A retelling of `Cinderella' put a smile on the face of two-year-old Anya, despite conditions in the orphanage in which she lives.
ZNAMENKA, Russia -- Two-year-old Anya has the bluest eyes and sweetest smile of any child around. She cocks her blonde head to the right and twirls her powder-blue dress when a visitor talks to her. The dress is three sizes too big, but she is lucky to have it. Other children at the temporary children's shelter where she lives outside of Oryol, Russia, wear worse-fitting clothes.

When Quad-Cities volunteers from ChildLife International visited the center recently, Anya enchanted them with her angelic smile. The little girl listened intently as Karen Paytash, of East Moline, told the story of Cinderella, which an interpreter translated into Russian.

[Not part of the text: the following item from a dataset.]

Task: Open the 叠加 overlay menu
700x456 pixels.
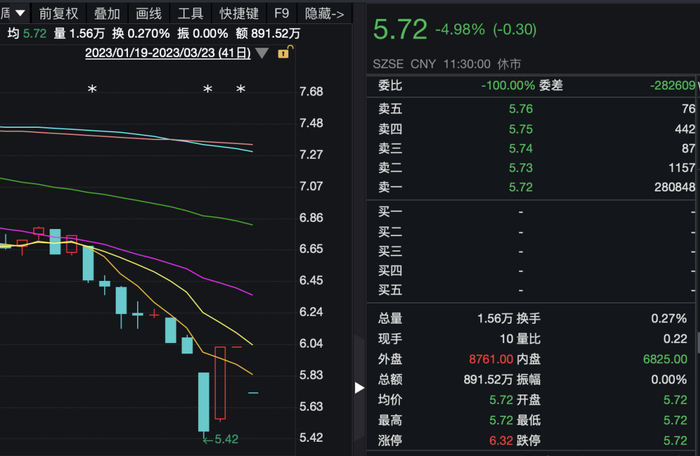Action: [106, 14]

Anya smiled when the fairy godmother magically transformed Cinderella into the belle of the ball. She looked concerned when the clock struck midnight and Cinderella lost her beautiful dress and carriage. She laughed and clapped when Cinderella won her prince in the end.

After the story, Ms. Paytash and fellow volunteer Terri Gleize, of Donahue, gave goody bags to each of the 32 children at the Regional Center for the Social Rehabilitation of Minors. The women had filled the bags with stuffed animals, small toys and chocolates.

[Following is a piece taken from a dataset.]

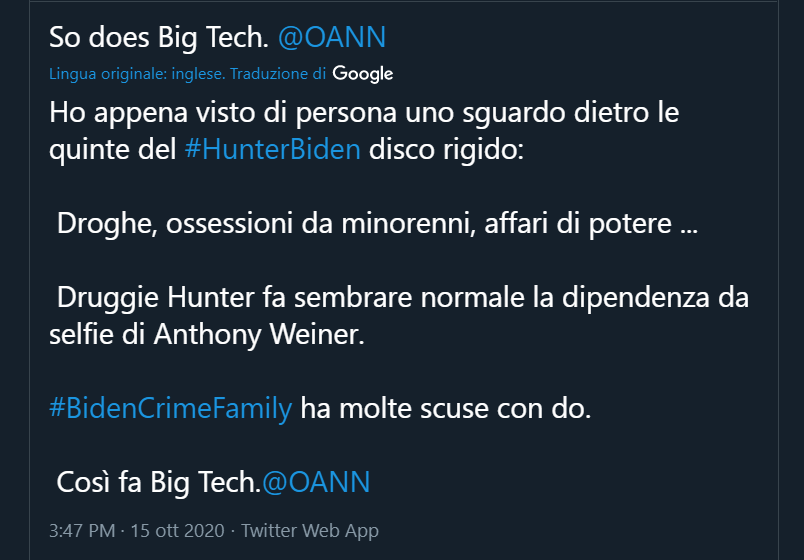Click the words 'quinte del' before the hashtag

From her blue-and-red-striped fabric bag, Anya pulled a pink stuffed bunny someone in the Quad-Cities had donated for the trip. She hugged it to her face to feel its softness. She clutched the bunny in the crook of her arm for the rest of the day. It may be the only toy anyone has given her.

Anya does not know what ``economy'' means. She can't even say the word. That word, however, has condemned her to live in an institution with dozens of other forgotten children.

Anya is the youngest of seven children. Her parents brought her to the residential children's shelter in December because they could no longer afford to feed her.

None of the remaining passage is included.